En conséquence, la signature de l’emprunteur sous cette clause ne peut valablement prouver l’accomplissement par la société EOS FRANCE de son obligation prévue à l’article L. 312-14 précité.
En l’absence de production par la demanderesse d’autre élément susceptible d’apporter cette preuve, il convient donc de prononcer la déchéance de son droit aux intérêts depuis l’origine sur ce fondement.
Conformément à l’article L 341-8 du code de la consommation, en cas de déchéance du droit aux intérêts, le débiteur n’est tenu qu’au remboursement du seul capital. Cette déchéance s’étend donc aux intérêts et à tous leurs accessoires.
Par ailleurs, ces dispositions doivent être interprétées conformément à la directive 2008/48/CE du Parlement européen et du Conseil du 23 avril 2008 concernant les contrats de crédit aux consommateurs, dont les dispositions nationales ne sont que la transposition, et qui prévoit en son article 23 que les sanctions définies par les États membres en cas de violation des dispositions nationales adoptées conformément à la présente directive doivent être effectives, proportionnées et dissuasives.
Au regard de cette dernière exigence, la déchéance du droit aux intérêts prononcée à l’encontre du prêteur doit donc également comprendre les intérêts au taux légal.
Il convient, en conséquence, d’écarter toute application des articles 1231-6 et 1231-7 du code civil et L 313-3 du code monétaire et financier et de dire que les sommes dues au prêteur ne produiront aucun intérêt, même au taux légal.
Les sommes dues se limiteront par conséquent à la somme de 3024,98 euros, correspondant à la différence entre le montant effectivement débloqué au profit de M. [B] [Q] (3024,98 euros) et celui des règlements effectués par ce dernier (0 euro).
2. Sur les frais du procès et l’exécution provisoire
En application de l’article 696 du code de procédure civile, M. [B] [Q], partie perdante, sera condamné aux dépens.
En revanche, l’équité et la situation économique respective des parties commandent d’écarter toute condamnation au titre de l’article 700 du code de procédure civile.
Enfin, selon l’article 514 du code de procédure civile, les décisions de première instance sont de droit exécutoires à titre provisoire à moins que la loi ou la décision rendue n’en dispose autrement.
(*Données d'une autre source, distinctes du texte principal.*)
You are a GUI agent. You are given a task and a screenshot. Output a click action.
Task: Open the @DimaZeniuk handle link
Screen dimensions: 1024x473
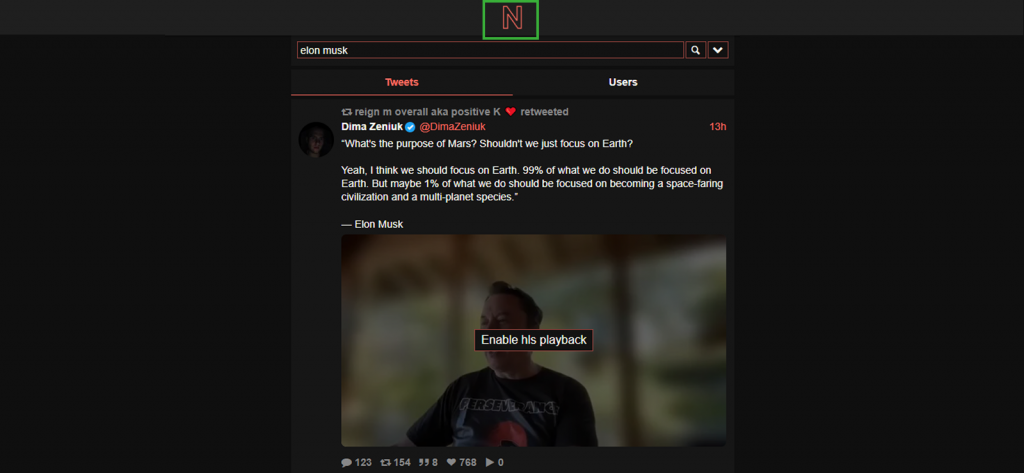(452, 127)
Selon l’article 514-1 du même code, le juge peut néanmoins écarter l’exécution provisoire de droit, en tout ou partie, s’il estime qu’elle est incompatible avec la nature de l’affaire. Il statue, d’office ou à la demande d’une partie, par décision spécialement motivée.
En l’espèce, compte tenu du montant et de l’ancienneté de la dette, il n’y a pas lieu d’écarter l’exécution provisoire de la présente décision.
PAR CES MOTIFS,
Le juge des contentieux de la protection, statuant après débats publics, par jugement mis à disposition au greffe, réputé contradictoire et en premier ressort,
PRONONCE la déchéance totale du droit aux intérêts de la société EOS FRANCE au titre du crédit souscrit le 14 novembre 2023 par M. [B] [Q],
ÉCARTE l’application des articles 1231-6 et 1231-7 du code civil et L.313-3 du code monétaire et financier,
CONDAMNE M. [B] [Q] à payer à la société EOS FRANCE la somme de 3024,98 euros (trois mille vingt-quatre euros et quatre-vingt-dix-huit centimes), à titre de restitution des sommes versées en application du contrat précité,
DIT que cette somme ne produira pas d’intérêt, même au taux légal,
DIT n’y avoir lieu d’octroyer des délais de paiement à M. [B] [Q], sans préjudice des délais qui pourraient lui être accordés dans le cadre d’une procédure de surendettement,
DÉBOUTE la société EOS FRANCE du surplus de ses demandes,
DIT n’y avoir lieu d’écarter l’exécution provisoire de la présente décision,
DIT n’y avoir lieu à condamnation au titre de l’article 700 du code de procédure civile,
CONDAMNE M. [B] [Q] aux dépens.
Ainsi signé par le juge et la greffière susnommés et mis à disposition des parties le 4 mai 2026.